One such leader was Mikhail Gorbachev. He helped to destroy Soviet totalitarianism. More than anyone else he helped to end the Cold War. He sought to reform and preserve the USSR, but he ended up contributing unintentionally to its collapse, leaving him a president without a country.
His great power as a Soviet leader enabled him to transform his country. His uniqueness – the way he differed from other Soviet leaders – suggest that his character and personality are central to understanding what he did with his power.

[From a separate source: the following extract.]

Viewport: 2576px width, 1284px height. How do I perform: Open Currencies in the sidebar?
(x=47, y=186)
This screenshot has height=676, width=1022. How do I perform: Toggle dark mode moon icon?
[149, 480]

As leader of a non-democratic regime, he was not constrained by a free press, by powerful interest groups, by constitutional norms, or by the rule of law. If he had acted as other Soviet leaders would have in his place, we might say that he was motivated by values that they all shared, or that he responded as most of them would have to the dictates of the situation they all faced. But Gorbachev was unique. When he took power in March 1985, most of his Kremlin colleagues wanted minimal reforms for their country. But Gorbachev tried to fully democratize it. Toward the end of his time in power, he was supported by only a small minority of the Kremlin leadership: Foreign Minister Eduard Shevardnadze, Gorbachev’s chief ally Aleksandr Yakovlev, and Vadim Medvedev. Moreover, none of these three was a truly independent actor; the only reason they were in a position to support Gorbachev was that he had either appointed them to the Communist party Politburo or kept them on.

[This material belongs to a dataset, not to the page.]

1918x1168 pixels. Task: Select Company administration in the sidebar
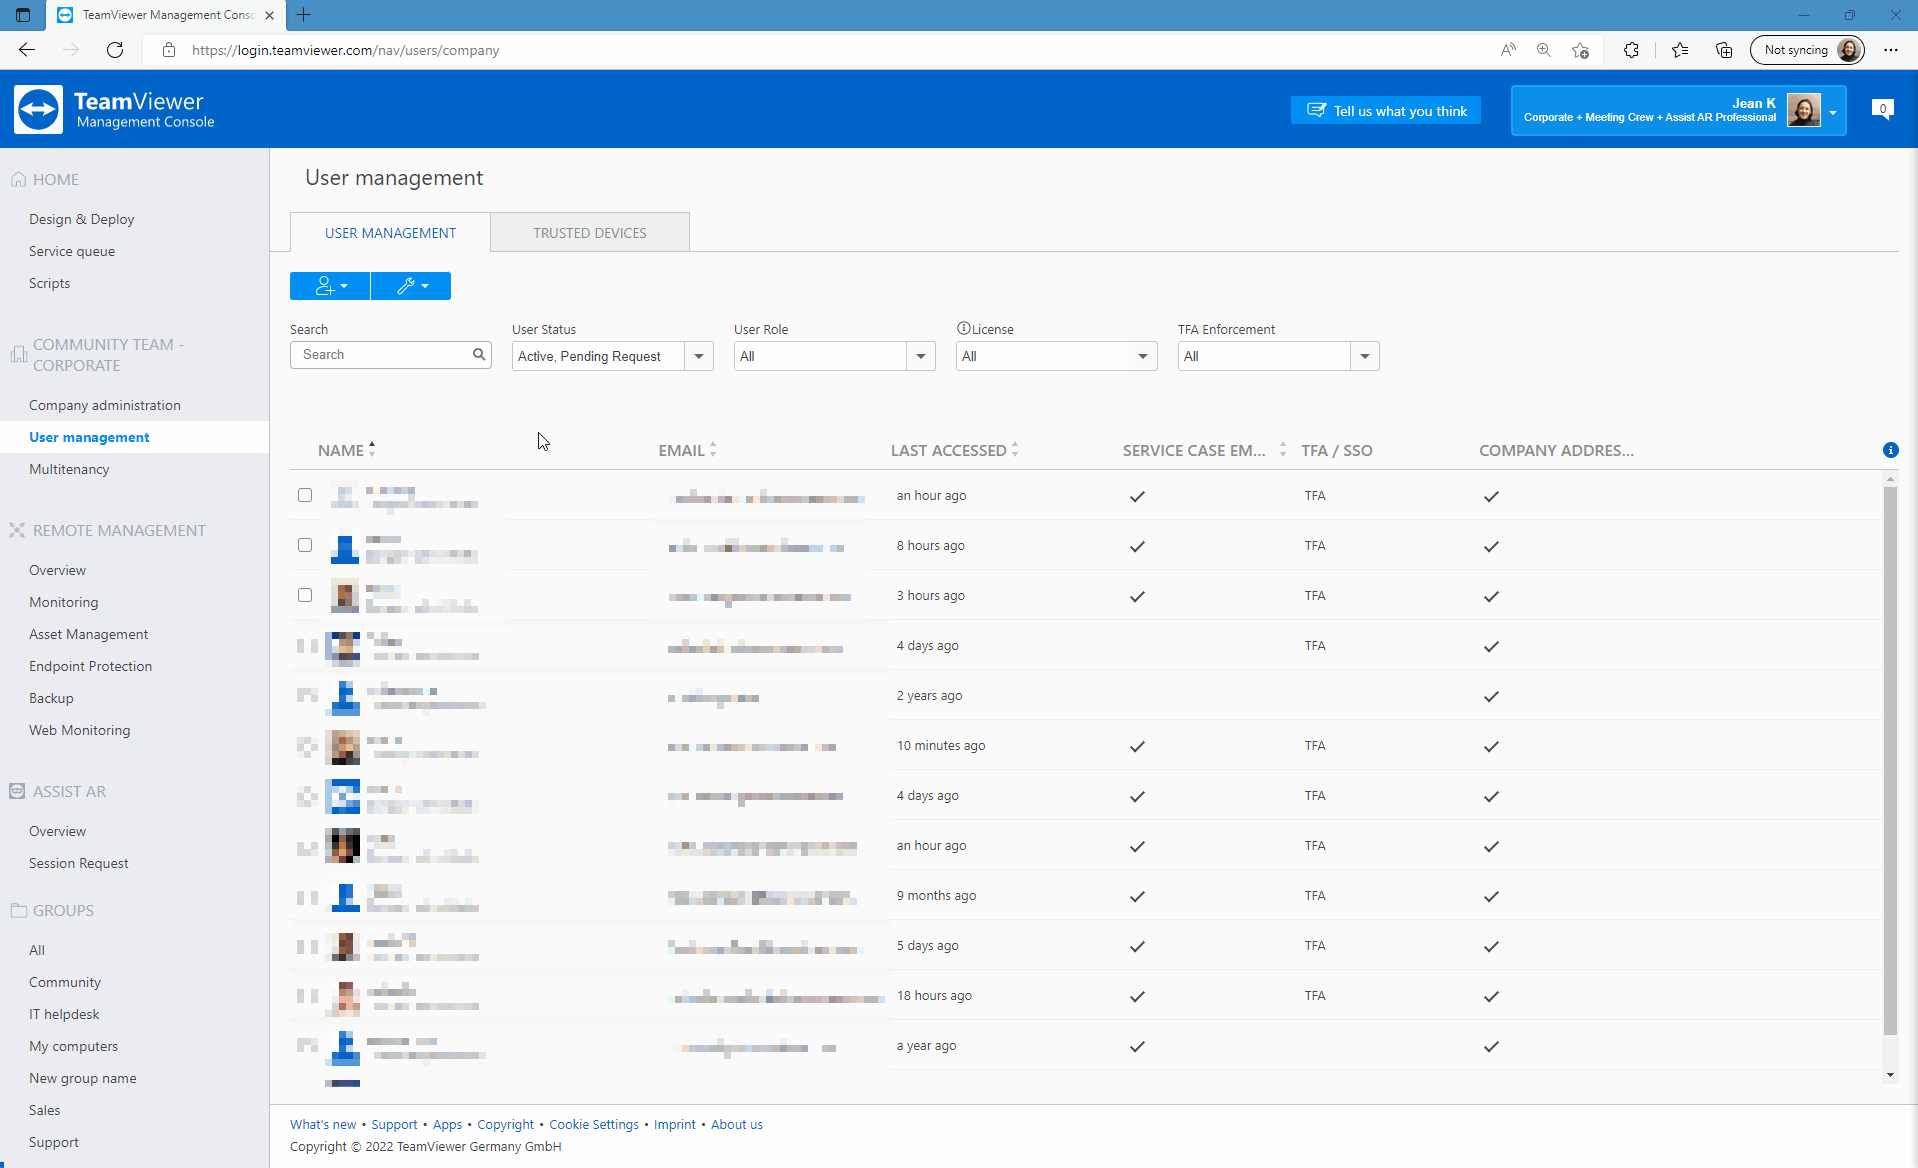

The late Russian scholar Dmitry Furman framed Gorbachev’s uniqueness more broadly: he was ‘the only politician in Russian history who, having full power in his hands, voluntarily opted to limit it and even risk losing it, in the name of principled moral values.’ For Gorbachev to have resorted to force and violence to hold onto power would have been ‘a defeat.’ In the light of Gorbachev’s principles, Furman continued, ‘his final defeat was a victory’ – although, one must add, it certainly didn’t feel that way to Gorbachev at the time.
Given his unique impact not only on his country, but on the world, we must try to answer such key questions as: How did Gorbachev, who once wrote a high school essay praising Stalin to the skies, become ‘Gorbachev,’ the grave-digger of the Soviet system? Why did the Soviet regime opt to make such a man its leader? Why did he attempt to democratize the USSR and why did he fail fully to do so? How did Gorbachev, the Soviet Communist leader, and Ronald Reagan, the arch-conservative American president, become almost perfect partners in ending the Cold War? Why did Gorbachev allow the Soviet Union’s East European empire to break away without firing a shot to prevent that?

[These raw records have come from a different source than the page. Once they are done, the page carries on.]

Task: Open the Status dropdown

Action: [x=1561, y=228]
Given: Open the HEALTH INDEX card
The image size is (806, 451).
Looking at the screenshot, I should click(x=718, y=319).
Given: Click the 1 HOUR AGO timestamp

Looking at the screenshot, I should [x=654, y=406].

All these questions have complicated answers involving many of the impersonal forces I mentioned at the start of this essay. But I will focus on his biography.
Born in 1931, Gorbachev grew up in terrible times. Two of his uncles and one aunt starved to death in the terrible famine of 1932-1933. Stalinist purges of the 1930’s swept both his grandfathers into the Gulag, his mother’s father arrested in 1934, his other grandfather in 1937. The Nazis occupied Gorbachev’s rural village for several months in 1942. Famine struck again in 1944 and 1946.
Yet Gorbachev emerged as a remarkably optimistic person, full of self-esteem, extremely confident and trusting in his fellow citizens, all qualities that later shaped his career as a political leader. It took an extremely optimistic and self-confident leader to try to democratize a country that had never known democracy – and a leader who trusted his fellow citizens to govern themselves.